Oh, for the love of pete

The phrase is to "pique" one's interest, not to "peak" one's interest. I have seen this mistake made at least four times this week. What the hell? Do newspapers not have editors anymore? Am I the only person in the world who knows ANYTHING???? AAAAAaaaaaaaahhhhhh!!!!!

Okay, I know I'm not. All you lovely people know things, too. The rest of the world, though? Idiots.

10 comments:

Mary said...

I've seen this a couple of times this week, too! Drives me nuts!

But of course, I didn't know how to properly pronounce "segue" before I met you, so maybe I'm part of the problem. ;)

SUEB0B said...

I think someone should meat out justice to those editors bwaaa haaa haa. I crack myself up.

metalia said...

That error annoys me to no end... although inasmuch as I just learned that I was misspelling another phrase (i.e., I thought it was "another THING coming" as opposed to "think.") I suppose I'm really not one to talk. :)

lizgwiz said...

mary, ah, but I'm sure you knew how to SPELL it. ;)

suebob, you crack me up, too. Has anyone ever compiled a list of the usage errors encouraged by an over-dependence on spellcheck? Meat/mete, peak/pique...countless others.

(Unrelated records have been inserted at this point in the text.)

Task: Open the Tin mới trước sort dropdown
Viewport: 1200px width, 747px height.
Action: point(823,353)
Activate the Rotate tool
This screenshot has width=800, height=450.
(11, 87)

metalia, how 'bout we're each allowed one? ;) What annoys me most lately is that I'm seeing these errors in "legitimate" news sources, where presumably someone is supposed to be checking such things.

3carnations said...

I'm not sure I knew that one...But I sure do now; thanks. I used to think it was for "All intensive purposes", too.

NancyPearlWannabe said...

I hate when people use "supposably" instead of "supposedly". It makes me want to freak out on them just a little bit.

Sparkling Cipher said...

Ha, I thought it was "another THING coming" until I was about 16.

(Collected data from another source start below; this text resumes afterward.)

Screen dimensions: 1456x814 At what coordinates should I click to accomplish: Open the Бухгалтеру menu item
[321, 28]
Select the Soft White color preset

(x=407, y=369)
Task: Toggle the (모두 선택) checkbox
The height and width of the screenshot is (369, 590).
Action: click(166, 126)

I had a college professor who referred to someone as being "knave." I thought, "What the heck does that mean?" Then I realized he was mispronouncing "naive." Yikes.

lizgwiz said...

3car, I tend to be more understanding of errors caused by mishearing phrases, particularly phrases that are primarily used in spoken language. But phrases that are more common in written language should be used correctly by professional writers, in my opinion.

npw, yeah, "supposably" gets me, too. Like "irregardless." Or, as my next-door neighbor says, "flustrations."

spark, that is scary. Teachers should know better. I had a junior high school English teacher call me up to her desk once because I'd used the word "din" in an essay, and she didn't believe it was a real word. I had to look it up in the dictionary and show it to her. Eegads!

3carnations said...

Hubby used to have a boss that said "flustrating". He found it terribly annoying. Every once in a while, if I'm trying to drive him batty (in the nicest possible way), I will say something is very flustrating.

stefanie said...

Yet another fine example that you are among kindred spirits here, Liz. :-)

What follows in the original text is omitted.